We claim $$Q\;=\;\left(x^2+y^2=\frac {q+2p}{q}\in\Bbb Q\implies x,y\in\Bbb Q:x\in(0,1)\wedge y\in\Bbb [-1,1]\right)$$ so we need to show that $$P\implies Q$$ is true.
So, since $P$ is true it is left to be shown that $Q$ is also true.
The converse of $Q$ is $$\left(Q \; converse \right)\,=\, \left(x,y\in\Bbb Q:x\in(0,1)\wedge y\in\Bbb [-1,1] \implies x^2+y^2=\frac {q+2p}{q}\in\Bbb Q\right)$$ thus, using a result from a previous question (proof about rational numbers),
$$\left(x,y\in\Bbb Q:x\in(0,1)\wedge y\in\Bbb [-1,1]\right) \implies \left(\exists\,p,q,r,s\in\Bbb Z: x=\frac pq \wedge y= \frac rs \wedge q,s \ne 0 \right)$$ $$\left(\exists p,q,r,s\in\Bbb Z: x=\frac pq \wedge y= \frac rs \wedge q,s \ne 0 \right)\implies\left( x^2+y^2=\frac {q+2p}{q}\in\Bbb Q\right)$$ $$\therefore \;\left(x,y\in\Bbb Q:x\in(0,1)\wedge y\in\Bbb [-1,1] \implies x^2+y^2=\frac {q+2p}{q}\in\Bbb Q\right)$$ Hence, $\left(Q \;converse\right)$ is true, by contrapositive and so, $Q$ is also true. $$\therefore\; P\implies Q $$
Is this correct?
The comment by dxiv gives a counterexample to the statement in your question.
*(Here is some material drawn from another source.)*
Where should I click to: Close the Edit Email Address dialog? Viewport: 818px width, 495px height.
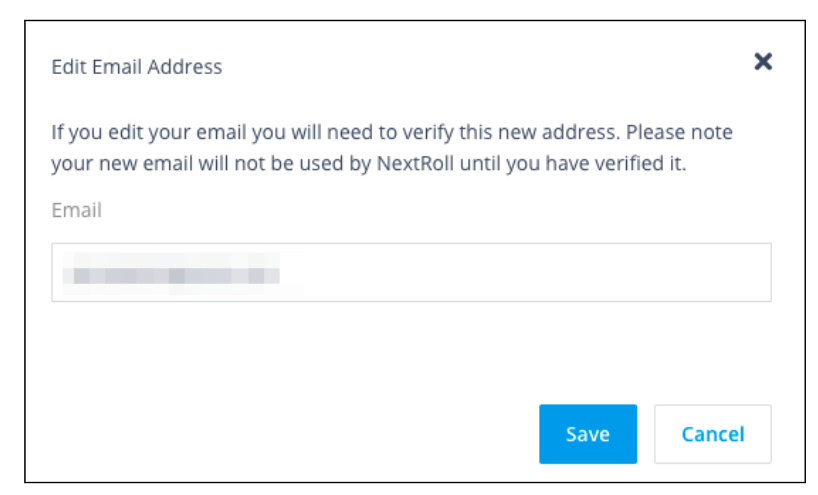click(x=763, y=62)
In a comment, you mention that your main goal is to prove that if $z$ is rational and $1+2z=x^2+y^2$, then $x$ and $y$ are rational. This is also false: for instance, consider $z=1, x={\sqrt{3}\over 2}, y={\sqrt{3}\over 2}$. And there are many other examples.
The mistake in your proof is when you write
You are conflating the converse and the contrapositive here. The converse of a statement $\alpha\implies\beta$ is the statement $\beta\implies \alpha$; the contrapositive, meanwhile, is the statement $\neg\beta\implies\neg\alpha$ (where "$\neg$" means "not").
The contrapositive is equivalent to the original statement; if you show that the contrapositive is true, you've shown that the original statement was true. However, the converse is not! For example, "If $c=3$ then $c$ is prime" is clearly true, but its converse - "If $c$ is prime then $c=3$" - is equally clearly false.